→ GIVEN REQUEST 1:
List the names of the steps that the CostPocket digitisation text gives for its process.
→ GIVEN REQUEST 2:
From the CostPocket digitisation text, reproduce word for word the part that opens with the words containing "1. Pre-formatting input" and closes with "format and origin.".
* begin TEXT EXCERPT *
How does CostPocket robot digitisation work?

Digitisation process with CostPocket takes on average 2-3 seconds (excluding document upload time, which depends on user device and connection) and is split in the following steps:

1. Pre-formatting input - with multiple file types supported, the input file is preprocessed to make it ready for digitisation {how is pre formatting happening, what are specific things?}
2. Optical Character Recognition (OCR) - all text with metadata (positioning) is extracted from the image
3. Parsing OCR output - CostPocket in-house model analyses and marks the recognizable data structures
4. Identifying document origin & language - data structures often follow different patterns based on document country of origin. Over the years our robot has learned a lot of country specific cases and exceptions
5. Extracting accounting data - CostPocket robot identifies data fields by combining global data structure patterns and sets of AI generated rules specific to document format and origin.
* end TEXT EXCERPT *
* begin DATA SHOWN *
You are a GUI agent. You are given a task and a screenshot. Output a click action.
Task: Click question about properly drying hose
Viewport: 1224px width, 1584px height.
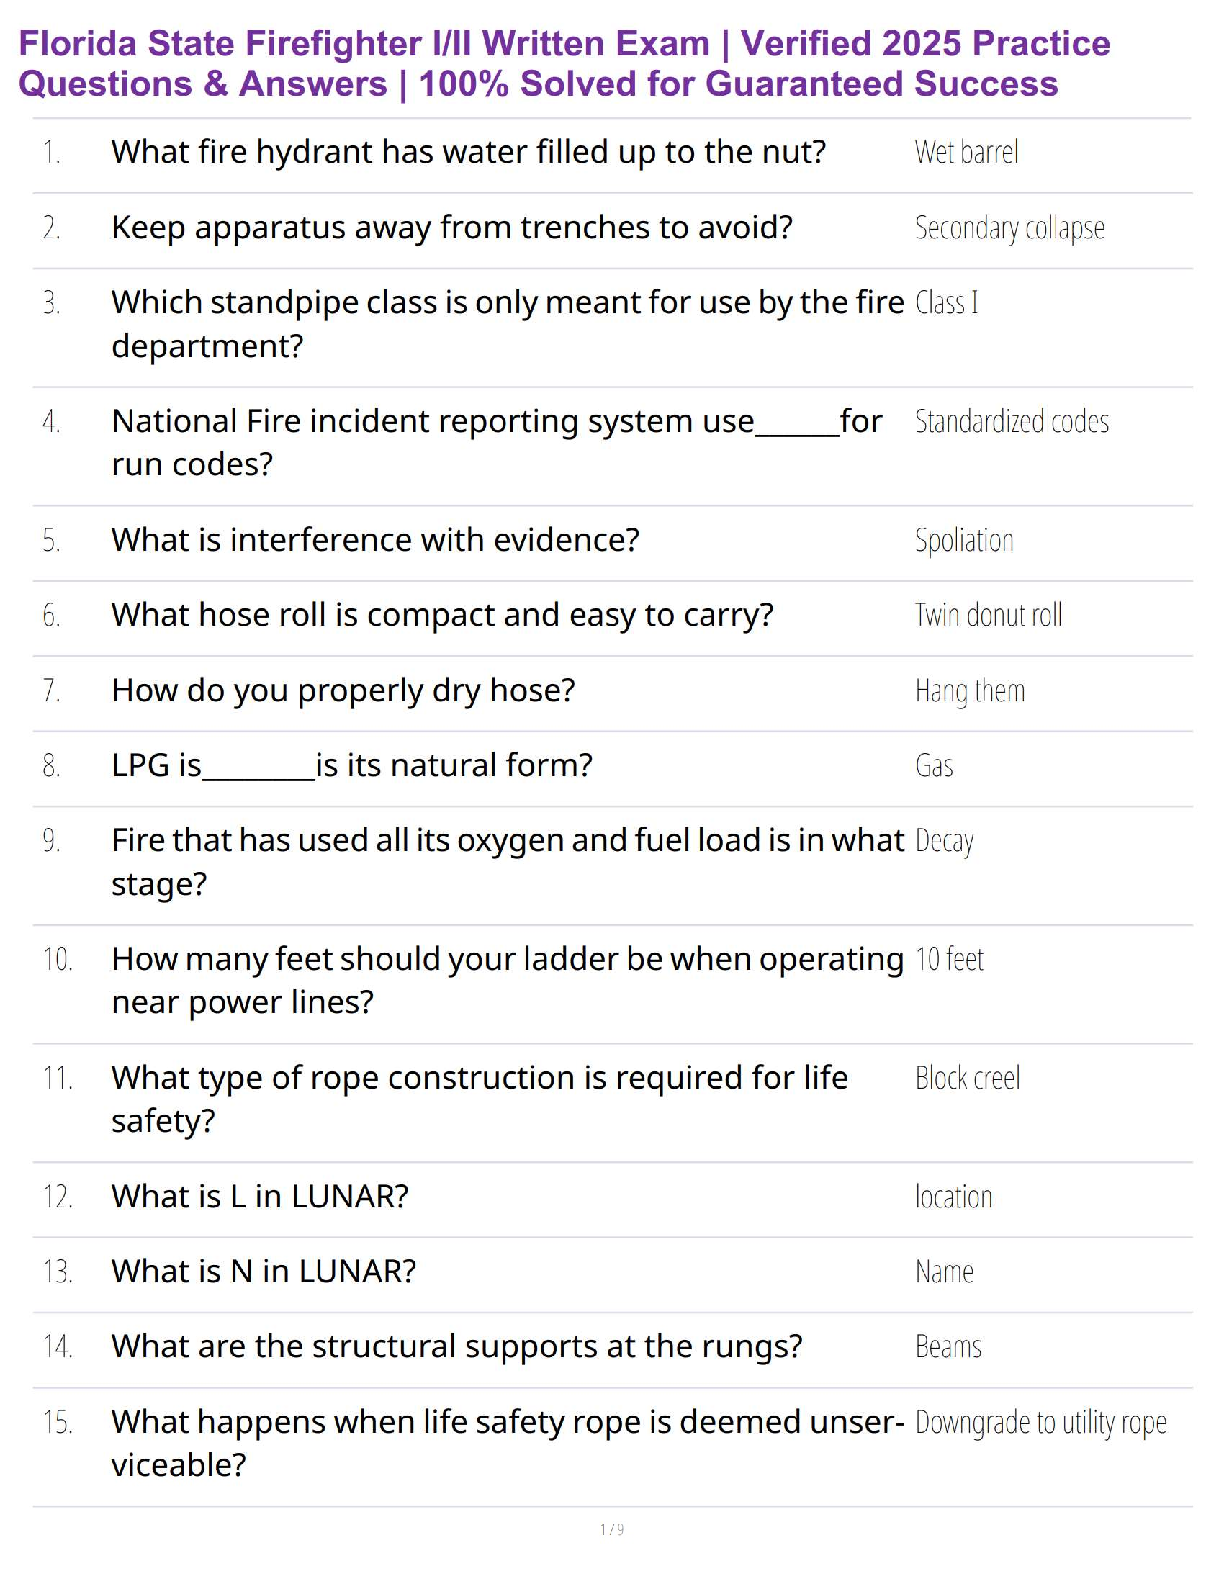(343, 691)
* end DATA SHOWN *
→ EXERCISE OUTPUT 1:
1. Pre-formatting input
2. Optical Character Recognition (OCR)
3. Parsing OCR output
4. Identifying document origin & language
5. Extracting accounting data

→ EXERCISE OUTPUT 2:
1. Pre-formatting input - with multiple file types supported, the input file is preprocessed to make it ready for digitisation {how is pre formatting happening, what are specific things?}
2. Optical Character Recognition (OCR) - all text with metadata (positioning) is extracted from the image
3. Parsing OCR output - CostPocket in-house model analyses and marks the recognizable data structures
4. Identifying document origin & language - data structures often follow different patterns based on document country of origin. Over the years our robot has learned a lot of country specific cases and exceptions
5. Extracting accounting data - CostPocket robot identifies data fields by combining global data structure patterns and sets of AI generated rules specific to document format and origin.